Problem statement: Copy the records below exactly.

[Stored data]
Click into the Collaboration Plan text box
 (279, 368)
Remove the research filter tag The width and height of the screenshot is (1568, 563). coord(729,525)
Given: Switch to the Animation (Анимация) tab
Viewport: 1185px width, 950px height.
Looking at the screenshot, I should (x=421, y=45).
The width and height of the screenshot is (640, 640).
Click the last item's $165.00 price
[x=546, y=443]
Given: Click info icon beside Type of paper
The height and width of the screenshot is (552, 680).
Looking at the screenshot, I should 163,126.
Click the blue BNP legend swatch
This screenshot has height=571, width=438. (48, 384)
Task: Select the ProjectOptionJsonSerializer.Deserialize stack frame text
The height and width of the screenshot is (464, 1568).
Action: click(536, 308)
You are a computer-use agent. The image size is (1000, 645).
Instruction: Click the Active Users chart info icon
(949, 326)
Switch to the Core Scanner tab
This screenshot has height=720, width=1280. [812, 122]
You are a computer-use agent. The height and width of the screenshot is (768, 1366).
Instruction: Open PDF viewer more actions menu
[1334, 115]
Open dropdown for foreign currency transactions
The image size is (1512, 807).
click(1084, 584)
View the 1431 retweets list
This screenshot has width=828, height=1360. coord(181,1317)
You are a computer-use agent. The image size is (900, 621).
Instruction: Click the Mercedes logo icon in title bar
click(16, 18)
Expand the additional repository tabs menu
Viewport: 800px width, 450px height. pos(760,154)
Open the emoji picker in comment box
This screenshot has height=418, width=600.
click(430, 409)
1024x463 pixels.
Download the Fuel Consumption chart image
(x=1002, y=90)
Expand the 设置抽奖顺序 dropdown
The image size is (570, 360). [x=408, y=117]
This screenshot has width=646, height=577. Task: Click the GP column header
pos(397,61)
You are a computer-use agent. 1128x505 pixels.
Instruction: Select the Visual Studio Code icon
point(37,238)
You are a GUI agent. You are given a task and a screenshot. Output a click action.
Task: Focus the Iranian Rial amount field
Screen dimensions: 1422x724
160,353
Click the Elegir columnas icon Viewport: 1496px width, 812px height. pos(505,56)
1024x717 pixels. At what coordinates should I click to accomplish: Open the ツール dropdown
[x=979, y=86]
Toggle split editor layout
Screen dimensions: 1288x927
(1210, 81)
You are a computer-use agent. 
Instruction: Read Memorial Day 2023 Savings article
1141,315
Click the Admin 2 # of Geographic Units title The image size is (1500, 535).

Answer:
Click into the Collaboration Plan text box
 (279, 368)
Remove the research filter tag The width and height of the screenshot is (1568, 563). coord(729,525)
Given: Switch to the Animation (Анимация) tab
Viewport: 1185px width, 950px height.
Looking at the screenshot, I should (x=421, y=45).
The width and height of the screenshot is (640, 640).
Click the last item's $165.00 price
[x=546, y=443]
Given: Click info icon beside Type of paper
The height and width of the screenshot is (552, 680).
Looking at the screenshot, I should 163,126.
Click the blue BNP legend swatch
This screenshot has height=571, width=438. (48, 384)
Task: Select the ProjectOptionJsonSerializer.Deserialize stack frame text
The height and width of the screenshot is (464, 1568).
Action: click(536, 308)
You are a computer-use agent. The image size is (1000, 645).
Instruction: Click the Active Users chart info icon
(949, 326)
Switch to the Core Scanner tab
This screenshot has height=720, width=1280. [812, 122]
You are a computer-use agent. The height and width of the screenshot is (768, 1366).
Instruction: Open PDF viewer more actions menu
[1334, 115]
Open dropdown for foreign currency transactions
The image size is (1512, 807).
click(1084, 584)
View the 1431 retweets list
This screenshot has width=828, height=1360. coord(181,1317)
You are a computer-use agent. The image size is (900, 621).
Instruction: Click the Mercedes logo icon in title bar
click(16, 18)
Expand the additional repository tabs menu
Viewport: 800px width, 450px height. pos(760,154)
Open the emoji picker in comment box
This screenshot has height=418, width=600.
click(430, 409)
1024x463 pixels.
Download the Fuel Consumption chart image
(x=1002, y=90)
Expand the 设置抽奖顺序 dropdown
The image size is (570, 360). [x=408, y=117]
This screenshot has width=646, height=577. Task: Click the GP column header
pos(397,61)
You are a computer-use agent. 1128x505 pixels.
Instruction: Select the Visual Studio Code icon
point(37,238)
You are a GUI agent. You are given a task and a screenshot. Output a click action.
Task: Focus the Iranian Rial amount field
Screen dimensions: 1422x724
160,353
Click the Elegir columnas icon Viewport: 1496px width, 812px height. pos(505,56)
1024x717 pixels. At what coordinates should I click to accomplish: Open the ツール dropdown
[x=979, y=86]
Toggle split editor layout
Screen dimensions: 1288x927
(1210, 81)
You are a computer-use agent. 
Instruction: Read Memorial Day 2023 Savings article
1141,315
Click the Admin 2 # of Geographic Units title The image size is (1500, 535).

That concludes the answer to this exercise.